Thursday, 28 April 2011

Nora Fok's incredible structures.

Ruthin Craft Centre definitely rates amongst one of my favourite galleries due to its consistency in exhibiting the work of innovative craftspeople who offer extraordinary dedication and talent within their chosen area of study. Nora Fok is one of these people and her current exhibition 'Cloud Nylon', which predominantly features her pioneering nylon jewellery absolutely blew my mind!

Below are a few images which demonstrate the diversity of her work. Some vivid colours, some neutral, some extraordinarily complex structures created through computer programming and other simple knotting and tying techniques. Her inspiration comes from a spectrum of sources, such as water, space, flora and even scientific DNA structures. I'm certain that the extent of her experimentation will amuse and amaze any onlooker!

I have been aware of Nora Fok for a while as the constructive nature of her work particularly appeals to me as does her extensive study of self-taught hand techniques such as knitting, knotting, tying, weaving, plaiting. Her craft is truly pioneering with her creation of delicate, intricate forms from nylon monofilament. It was fascinating to learn of the path and creative development which led her to this point, from her initial tedious factory work which gave her an initial insight into construction to her incredibly complex collaborative computer aided design work with her son. She describes her 'eureka' moment as the day, after much experimentation that she finally perfected the right temperature to boil her nylon structures around golf balls so that they would hold their form.

Her innovative discovery of knitting around golf balls and heating her nylon to hold a definite form has lead her to investigate using other objects. I particularly like her use of beautifully shaped stones.

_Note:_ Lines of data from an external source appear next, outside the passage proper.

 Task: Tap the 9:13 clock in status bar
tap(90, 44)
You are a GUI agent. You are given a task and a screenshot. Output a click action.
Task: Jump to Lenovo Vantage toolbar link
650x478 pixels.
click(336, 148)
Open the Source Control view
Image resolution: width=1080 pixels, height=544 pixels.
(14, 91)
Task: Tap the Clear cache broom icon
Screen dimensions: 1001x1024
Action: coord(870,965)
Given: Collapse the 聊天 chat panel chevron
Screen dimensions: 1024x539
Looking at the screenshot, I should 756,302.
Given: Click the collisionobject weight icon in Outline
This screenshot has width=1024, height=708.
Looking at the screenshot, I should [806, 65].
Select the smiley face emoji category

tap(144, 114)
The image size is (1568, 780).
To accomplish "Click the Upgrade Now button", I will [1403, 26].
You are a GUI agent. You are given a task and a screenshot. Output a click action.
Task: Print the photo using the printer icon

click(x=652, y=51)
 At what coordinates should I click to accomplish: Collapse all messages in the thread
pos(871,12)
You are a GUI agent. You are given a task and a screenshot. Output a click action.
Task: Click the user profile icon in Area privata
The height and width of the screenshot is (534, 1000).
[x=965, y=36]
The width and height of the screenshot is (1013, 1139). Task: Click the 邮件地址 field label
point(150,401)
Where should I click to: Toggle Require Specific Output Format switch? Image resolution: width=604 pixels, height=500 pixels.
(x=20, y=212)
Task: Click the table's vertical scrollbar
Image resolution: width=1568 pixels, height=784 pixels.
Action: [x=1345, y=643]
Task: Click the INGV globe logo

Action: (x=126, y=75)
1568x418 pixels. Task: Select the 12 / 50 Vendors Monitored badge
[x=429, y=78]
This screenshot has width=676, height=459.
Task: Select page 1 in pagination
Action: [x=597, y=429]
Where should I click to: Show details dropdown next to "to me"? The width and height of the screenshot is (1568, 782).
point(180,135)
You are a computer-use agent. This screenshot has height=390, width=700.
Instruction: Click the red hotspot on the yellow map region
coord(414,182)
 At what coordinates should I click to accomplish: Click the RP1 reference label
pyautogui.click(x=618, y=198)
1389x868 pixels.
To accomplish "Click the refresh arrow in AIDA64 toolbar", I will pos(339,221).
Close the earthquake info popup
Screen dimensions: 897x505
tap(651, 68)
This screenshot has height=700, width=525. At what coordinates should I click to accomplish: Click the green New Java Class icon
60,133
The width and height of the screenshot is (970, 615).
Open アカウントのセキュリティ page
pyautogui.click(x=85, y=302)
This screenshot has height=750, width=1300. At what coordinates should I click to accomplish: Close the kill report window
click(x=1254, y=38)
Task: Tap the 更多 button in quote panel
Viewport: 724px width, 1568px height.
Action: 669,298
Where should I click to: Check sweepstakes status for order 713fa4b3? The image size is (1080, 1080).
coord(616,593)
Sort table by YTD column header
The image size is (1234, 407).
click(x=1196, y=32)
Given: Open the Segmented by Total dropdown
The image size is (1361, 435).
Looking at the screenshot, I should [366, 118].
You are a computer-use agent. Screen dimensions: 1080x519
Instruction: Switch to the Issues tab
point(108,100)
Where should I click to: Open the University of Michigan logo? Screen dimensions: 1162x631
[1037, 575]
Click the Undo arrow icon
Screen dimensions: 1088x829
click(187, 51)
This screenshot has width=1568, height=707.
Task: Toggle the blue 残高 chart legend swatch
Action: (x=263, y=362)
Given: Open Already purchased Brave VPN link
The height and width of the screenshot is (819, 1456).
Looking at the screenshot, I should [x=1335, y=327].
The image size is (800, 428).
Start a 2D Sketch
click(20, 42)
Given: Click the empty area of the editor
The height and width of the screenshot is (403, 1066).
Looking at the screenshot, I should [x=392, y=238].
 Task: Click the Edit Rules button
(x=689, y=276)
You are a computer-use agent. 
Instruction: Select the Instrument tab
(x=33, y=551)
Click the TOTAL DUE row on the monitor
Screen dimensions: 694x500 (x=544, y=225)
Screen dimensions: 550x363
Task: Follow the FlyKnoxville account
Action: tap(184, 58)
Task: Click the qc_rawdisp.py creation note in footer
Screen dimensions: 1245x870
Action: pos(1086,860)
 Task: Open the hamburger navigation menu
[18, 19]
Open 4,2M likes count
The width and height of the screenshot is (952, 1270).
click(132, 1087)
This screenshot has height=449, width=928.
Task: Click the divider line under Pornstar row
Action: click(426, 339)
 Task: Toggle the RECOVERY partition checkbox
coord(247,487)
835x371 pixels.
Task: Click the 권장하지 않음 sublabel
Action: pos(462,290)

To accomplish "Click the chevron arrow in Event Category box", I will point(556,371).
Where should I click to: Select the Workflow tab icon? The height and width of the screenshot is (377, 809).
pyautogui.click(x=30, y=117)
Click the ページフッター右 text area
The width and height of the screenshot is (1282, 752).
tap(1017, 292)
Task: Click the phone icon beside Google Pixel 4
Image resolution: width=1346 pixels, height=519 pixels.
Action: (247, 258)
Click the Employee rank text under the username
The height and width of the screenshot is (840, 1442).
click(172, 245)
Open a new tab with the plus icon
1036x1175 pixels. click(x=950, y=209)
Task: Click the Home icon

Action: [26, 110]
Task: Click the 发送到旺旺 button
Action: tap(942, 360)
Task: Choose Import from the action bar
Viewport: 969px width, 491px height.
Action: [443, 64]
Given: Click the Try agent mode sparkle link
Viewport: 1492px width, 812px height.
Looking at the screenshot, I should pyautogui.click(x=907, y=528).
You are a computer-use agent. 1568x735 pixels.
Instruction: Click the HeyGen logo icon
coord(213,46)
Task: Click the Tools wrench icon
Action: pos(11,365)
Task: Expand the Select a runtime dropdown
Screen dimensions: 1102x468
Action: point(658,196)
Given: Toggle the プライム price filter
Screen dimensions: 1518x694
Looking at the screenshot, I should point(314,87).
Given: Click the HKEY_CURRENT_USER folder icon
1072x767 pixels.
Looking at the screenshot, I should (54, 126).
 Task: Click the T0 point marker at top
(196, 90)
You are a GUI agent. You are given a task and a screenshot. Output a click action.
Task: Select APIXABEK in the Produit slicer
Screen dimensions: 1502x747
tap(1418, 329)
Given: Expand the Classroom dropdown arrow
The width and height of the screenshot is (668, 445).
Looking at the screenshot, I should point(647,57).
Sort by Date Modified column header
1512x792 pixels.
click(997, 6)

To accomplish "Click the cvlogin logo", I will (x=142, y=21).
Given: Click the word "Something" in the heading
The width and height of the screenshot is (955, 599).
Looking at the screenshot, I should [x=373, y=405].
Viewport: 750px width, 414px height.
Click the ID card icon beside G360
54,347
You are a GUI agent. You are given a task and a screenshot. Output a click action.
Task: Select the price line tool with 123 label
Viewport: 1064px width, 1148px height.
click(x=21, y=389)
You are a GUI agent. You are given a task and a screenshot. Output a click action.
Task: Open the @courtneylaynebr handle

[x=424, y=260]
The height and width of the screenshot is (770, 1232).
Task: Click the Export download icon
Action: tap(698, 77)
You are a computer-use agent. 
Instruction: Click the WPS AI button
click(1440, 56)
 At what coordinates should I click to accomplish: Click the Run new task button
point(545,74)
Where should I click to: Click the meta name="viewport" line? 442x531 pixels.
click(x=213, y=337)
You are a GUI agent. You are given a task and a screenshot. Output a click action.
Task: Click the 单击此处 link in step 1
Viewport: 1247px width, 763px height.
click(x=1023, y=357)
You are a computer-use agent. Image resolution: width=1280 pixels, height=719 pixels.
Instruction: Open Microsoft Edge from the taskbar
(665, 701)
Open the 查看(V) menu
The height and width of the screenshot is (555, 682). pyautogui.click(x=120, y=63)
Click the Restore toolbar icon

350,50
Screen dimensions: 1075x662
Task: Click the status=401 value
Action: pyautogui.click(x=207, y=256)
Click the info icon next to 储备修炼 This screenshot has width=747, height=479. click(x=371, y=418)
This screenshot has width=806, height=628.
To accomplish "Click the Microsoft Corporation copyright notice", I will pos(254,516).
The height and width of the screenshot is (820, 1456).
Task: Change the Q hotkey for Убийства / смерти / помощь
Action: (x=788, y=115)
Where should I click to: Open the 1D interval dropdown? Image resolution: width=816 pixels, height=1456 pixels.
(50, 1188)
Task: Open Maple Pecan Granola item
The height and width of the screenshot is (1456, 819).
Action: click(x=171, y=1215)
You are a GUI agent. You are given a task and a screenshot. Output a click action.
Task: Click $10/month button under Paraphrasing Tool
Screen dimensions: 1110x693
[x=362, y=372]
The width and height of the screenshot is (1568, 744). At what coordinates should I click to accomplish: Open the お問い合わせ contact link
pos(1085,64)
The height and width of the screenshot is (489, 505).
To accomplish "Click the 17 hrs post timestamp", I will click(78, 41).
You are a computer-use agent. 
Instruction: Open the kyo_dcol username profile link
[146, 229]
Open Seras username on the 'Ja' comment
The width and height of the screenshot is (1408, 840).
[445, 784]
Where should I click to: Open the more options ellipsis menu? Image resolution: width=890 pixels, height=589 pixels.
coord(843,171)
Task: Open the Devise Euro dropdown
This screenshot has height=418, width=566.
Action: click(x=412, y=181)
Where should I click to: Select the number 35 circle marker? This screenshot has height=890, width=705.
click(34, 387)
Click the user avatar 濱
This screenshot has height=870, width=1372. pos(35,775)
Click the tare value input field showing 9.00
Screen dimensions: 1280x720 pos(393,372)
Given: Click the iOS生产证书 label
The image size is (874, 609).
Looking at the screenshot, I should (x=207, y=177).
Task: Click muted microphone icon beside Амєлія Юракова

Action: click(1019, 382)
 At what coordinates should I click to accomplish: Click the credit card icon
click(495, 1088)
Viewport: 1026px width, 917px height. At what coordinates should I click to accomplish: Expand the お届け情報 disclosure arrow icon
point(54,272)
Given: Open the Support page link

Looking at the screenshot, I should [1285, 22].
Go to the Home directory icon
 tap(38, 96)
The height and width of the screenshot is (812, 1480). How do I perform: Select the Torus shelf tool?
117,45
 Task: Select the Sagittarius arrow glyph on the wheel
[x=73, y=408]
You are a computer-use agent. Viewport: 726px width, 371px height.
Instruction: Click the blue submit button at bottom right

Despite the majority of her work having being made from man-made plastics, she has manipulated her chosen media in a way which gives it a very organic and convincingly natural appearance (see pieces below). The ability to dye monofilament has made me wonder whether it would be a good choice for weaving in the weft as it could give my fabric a stronger form and structural quality.

The exhibition also featured a collection of Fok's hand crafted insects made from found leaves, twigs and seeds. The natural untouched quality of this medium is in total contrast to her other highly manipulated nylon structures which dominate the exhibition. Nevertheless they have been created with great detail and show the versatility of the artist.